Scientists move in mysterious ways, particularly when they try to measure their individual performance as a scientist. As I've explained in a [previous post](http://pdes-net.org/cobra/posts/rsums-and-indices.html), the most popular and commonly accepted of these measures is the [h index](http://en.wikipedia.org/wiki/H-index) $\mathcal{H}$, which has been declared to be superfluous on both [empirical](http://michaelnielsen.org/blog/why-the-h-index-is-virtually-no-use/) and [mathematical](http://www.ams.org/journals/notices/201409/rnoti-p1040.pdf) grounds. Either of these references relates $\mathcal{H}$ to the square root of the total number of citations $\mathcal{N}$, the first one approximately 

$\mathcal{H} \approx 0.5 \sqrt{\mathcal{N}}$

and the second one exactly:

$\mathcal{H}=\sqrt{6}\log{2}\sqrt{\mathcal{N}}/\pi \approx 0.54 \sqrt{\mathcal{N}} $.
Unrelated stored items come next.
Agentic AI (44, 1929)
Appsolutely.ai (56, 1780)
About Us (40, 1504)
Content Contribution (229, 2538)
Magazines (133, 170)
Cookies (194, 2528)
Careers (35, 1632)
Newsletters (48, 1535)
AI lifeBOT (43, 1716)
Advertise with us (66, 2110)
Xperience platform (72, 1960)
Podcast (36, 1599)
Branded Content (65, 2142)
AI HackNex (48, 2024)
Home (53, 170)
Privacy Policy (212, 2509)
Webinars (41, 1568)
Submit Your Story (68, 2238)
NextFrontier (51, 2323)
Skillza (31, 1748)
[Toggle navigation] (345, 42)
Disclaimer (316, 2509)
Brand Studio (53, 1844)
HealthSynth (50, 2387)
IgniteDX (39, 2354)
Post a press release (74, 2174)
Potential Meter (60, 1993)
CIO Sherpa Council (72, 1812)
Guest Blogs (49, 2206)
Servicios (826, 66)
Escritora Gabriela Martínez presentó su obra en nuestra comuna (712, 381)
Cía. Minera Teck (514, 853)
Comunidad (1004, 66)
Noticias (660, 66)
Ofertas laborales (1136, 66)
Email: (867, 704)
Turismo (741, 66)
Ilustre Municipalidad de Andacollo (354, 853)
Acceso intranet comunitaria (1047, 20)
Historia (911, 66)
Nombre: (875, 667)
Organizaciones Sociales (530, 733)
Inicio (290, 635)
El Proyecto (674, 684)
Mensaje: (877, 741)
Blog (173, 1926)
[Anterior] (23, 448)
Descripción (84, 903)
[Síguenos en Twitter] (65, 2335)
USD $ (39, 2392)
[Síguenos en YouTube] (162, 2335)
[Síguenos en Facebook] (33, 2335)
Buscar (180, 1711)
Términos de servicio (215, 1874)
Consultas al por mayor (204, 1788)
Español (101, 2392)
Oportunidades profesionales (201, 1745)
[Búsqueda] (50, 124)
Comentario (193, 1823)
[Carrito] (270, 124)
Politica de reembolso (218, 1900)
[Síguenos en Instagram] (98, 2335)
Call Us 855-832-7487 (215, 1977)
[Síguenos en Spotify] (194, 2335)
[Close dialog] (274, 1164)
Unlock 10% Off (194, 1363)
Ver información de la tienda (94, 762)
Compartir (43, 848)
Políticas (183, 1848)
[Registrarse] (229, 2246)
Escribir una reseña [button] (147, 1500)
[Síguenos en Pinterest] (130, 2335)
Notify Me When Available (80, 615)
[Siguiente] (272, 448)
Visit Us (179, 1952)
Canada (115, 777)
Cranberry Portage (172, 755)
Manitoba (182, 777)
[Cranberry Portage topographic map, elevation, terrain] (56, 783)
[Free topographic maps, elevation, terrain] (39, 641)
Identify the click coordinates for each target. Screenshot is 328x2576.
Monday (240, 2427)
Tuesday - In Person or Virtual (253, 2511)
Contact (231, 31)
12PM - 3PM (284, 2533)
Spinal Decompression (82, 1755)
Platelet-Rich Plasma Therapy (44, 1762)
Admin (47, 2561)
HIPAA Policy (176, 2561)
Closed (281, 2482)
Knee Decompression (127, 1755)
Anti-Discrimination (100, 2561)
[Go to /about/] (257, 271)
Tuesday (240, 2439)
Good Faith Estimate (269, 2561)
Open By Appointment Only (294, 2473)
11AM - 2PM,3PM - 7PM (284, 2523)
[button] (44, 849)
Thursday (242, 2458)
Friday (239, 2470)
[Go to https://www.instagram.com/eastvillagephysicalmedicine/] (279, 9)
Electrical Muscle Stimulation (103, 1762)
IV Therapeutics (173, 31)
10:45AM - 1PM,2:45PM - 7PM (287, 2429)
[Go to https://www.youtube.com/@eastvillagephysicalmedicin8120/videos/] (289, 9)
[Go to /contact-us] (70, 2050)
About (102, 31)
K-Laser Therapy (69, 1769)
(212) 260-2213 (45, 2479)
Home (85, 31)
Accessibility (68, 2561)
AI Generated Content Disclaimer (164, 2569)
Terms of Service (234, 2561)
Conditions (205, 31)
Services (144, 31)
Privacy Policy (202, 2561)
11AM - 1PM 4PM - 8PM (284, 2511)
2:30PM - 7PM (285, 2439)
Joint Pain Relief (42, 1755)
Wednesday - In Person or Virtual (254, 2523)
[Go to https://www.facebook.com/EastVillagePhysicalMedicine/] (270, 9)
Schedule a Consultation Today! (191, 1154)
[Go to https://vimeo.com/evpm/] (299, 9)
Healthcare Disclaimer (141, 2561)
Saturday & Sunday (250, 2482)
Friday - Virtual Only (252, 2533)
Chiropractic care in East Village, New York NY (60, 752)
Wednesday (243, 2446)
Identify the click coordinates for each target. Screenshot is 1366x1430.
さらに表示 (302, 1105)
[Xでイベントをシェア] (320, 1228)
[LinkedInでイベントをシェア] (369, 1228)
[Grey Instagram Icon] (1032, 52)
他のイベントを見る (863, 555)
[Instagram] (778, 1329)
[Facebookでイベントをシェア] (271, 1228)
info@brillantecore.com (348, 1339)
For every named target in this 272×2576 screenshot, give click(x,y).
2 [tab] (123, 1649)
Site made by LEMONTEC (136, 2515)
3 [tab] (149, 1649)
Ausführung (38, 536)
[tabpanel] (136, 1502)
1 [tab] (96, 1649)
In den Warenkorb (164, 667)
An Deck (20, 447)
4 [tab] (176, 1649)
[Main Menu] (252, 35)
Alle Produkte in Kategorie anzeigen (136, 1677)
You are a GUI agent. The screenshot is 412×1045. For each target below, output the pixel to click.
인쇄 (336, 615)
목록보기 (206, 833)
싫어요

Since I anyway wanted to test [pandas](http://pandas.pydata.org/), [seaborn](https://stanford.edu/~mwaskom/software/seaborn/) and [statsmodel](http://statsmodels.sourceforge.net/), I gathered $\mathcal{H}$, $\mathcal{N}$, and the i10 index $\mathcal{I}$ from all my coauthors on Google Scholar. It turned out that not even a quarter of my coauthors have a Google Scholar account, but I figured that 71 data points would provide an acceptable statistics.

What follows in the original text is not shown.